Dante’nin sosyal medya hesabı olsaydı ne olurdu? Sadece onun da değil, Boccaccio’nun, Christie’nin, Kafka’nın ya da Ginsberg’in de olsaydı. Mizaç sorunlarını meslektaşlarının tavsiyelerini dört gözle bekleyerek herkese açık bir şekilde söyleselerdi birbirlerine. Ama aynı zamanda kendi zayıf yönlerini de ifşa etseler ve edepsizce konuşup birbirlerini kışkırtsalardı. Dünyanın En Meşhur Yazarları, yaşam ve ölüm sınırlarının ve zamanın ötesinde süren edebi diyaloğa ilişkin bir hayali gerçekleştiriyor.
Arkadiusz Jakubik: Broda’nın yeni yüzü. Muzipçe resmedebildiğini biliyordum. Ama uzun zamandır böyle aşırı komik bir metin okumamıştım. Bir çeşitleme mi bu? Bu bir ifşa.

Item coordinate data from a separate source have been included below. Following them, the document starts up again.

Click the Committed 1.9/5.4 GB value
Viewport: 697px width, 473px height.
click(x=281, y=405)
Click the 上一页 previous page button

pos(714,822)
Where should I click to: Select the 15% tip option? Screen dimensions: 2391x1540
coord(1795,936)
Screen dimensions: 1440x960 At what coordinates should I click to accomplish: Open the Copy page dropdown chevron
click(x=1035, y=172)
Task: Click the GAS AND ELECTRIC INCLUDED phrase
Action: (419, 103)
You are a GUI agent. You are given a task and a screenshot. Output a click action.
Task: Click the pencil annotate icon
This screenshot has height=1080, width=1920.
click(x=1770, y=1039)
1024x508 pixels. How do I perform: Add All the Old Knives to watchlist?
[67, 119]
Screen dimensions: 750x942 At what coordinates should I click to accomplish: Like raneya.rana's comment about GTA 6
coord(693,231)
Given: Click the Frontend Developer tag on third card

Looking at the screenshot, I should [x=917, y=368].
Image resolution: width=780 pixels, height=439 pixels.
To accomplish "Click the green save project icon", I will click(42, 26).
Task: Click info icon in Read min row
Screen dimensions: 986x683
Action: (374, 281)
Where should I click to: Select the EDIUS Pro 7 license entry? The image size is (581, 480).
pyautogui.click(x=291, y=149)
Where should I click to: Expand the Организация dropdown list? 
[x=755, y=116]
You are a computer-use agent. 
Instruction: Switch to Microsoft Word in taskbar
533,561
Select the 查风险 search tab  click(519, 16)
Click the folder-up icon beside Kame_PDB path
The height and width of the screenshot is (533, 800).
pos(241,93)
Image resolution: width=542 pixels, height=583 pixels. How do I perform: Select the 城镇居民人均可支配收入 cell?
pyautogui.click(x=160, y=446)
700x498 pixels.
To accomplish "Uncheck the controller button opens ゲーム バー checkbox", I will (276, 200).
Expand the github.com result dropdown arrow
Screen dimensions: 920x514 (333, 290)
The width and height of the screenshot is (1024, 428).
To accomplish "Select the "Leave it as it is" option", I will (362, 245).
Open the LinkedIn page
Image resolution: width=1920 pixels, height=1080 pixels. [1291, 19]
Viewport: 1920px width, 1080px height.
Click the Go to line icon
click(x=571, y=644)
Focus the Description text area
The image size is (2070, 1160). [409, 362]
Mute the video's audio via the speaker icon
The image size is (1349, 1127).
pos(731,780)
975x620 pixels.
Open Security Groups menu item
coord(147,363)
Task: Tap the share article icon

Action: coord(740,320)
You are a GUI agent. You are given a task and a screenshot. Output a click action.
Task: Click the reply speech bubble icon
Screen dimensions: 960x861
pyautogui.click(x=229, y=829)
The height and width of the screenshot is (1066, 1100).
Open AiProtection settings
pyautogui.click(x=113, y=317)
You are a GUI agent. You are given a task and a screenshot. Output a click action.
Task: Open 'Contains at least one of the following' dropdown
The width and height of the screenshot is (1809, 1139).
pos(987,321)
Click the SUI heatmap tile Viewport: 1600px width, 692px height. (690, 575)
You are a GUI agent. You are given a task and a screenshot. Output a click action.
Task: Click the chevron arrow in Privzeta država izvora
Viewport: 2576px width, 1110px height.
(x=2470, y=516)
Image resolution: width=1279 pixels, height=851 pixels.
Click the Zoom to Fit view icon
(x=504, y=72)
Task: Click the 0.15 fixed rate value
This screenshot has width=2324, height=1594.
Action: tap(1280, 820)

Anita Wincencjusz-Patyna: Tomasz Broda’nın sanatsal yönden muhteşem ve edebi yönden esprili idraki, yazarların öz geçmişlerini üstünkörü bilen aydınlardan tutun da her yeniliği yalayıp yutan kitap kurtlarına ve tercihen sosyal medyadaki iletilerin kendileri için zorunlu bir yönelim olduğu, kitap okumaktan bunalmış öğrencilere kadar herkes için bir şölen.
Agnieszka Wolny-Hamkało: Aşırılıklar da, Lucifer ile crossfit de, operadaki balo da, flow da, caz da var. Ah, DJ Broda alelade bir çekmeceye kilitleyemez ki bunları. Broda basit türlere yönelmiyor, bitkin tarzlarla uğraşmıyor. Bunun için de yüzüne polonyumla zehirlenmiş araştırmacının tebessümünü takınmış bizim için. Bu bir anarşi mi, bilgelik mi? Edebi bir illüstrasyon mu bu yoksa yazar ifşaları arşivinden devşirilmiş metnin illüstrasyona nezareti mi? Tarihsel bir kayıt mı yoksa Faust’a atılmış postmodernist bir kahkaha mı? Bunların her biri olması korkutucu. Böyle oyunlar daima hürmete layıktır.
Janusz Rudnicki: Zamanda hicivsel ve fütursuz bir yolculuk gibi bir şey bu. Balonla yapılan bir yolculuk ama çuvallarda kum yerine kitabın yazarının kendileri için havai konuşma balonları çizdiği o yazarların külleri var.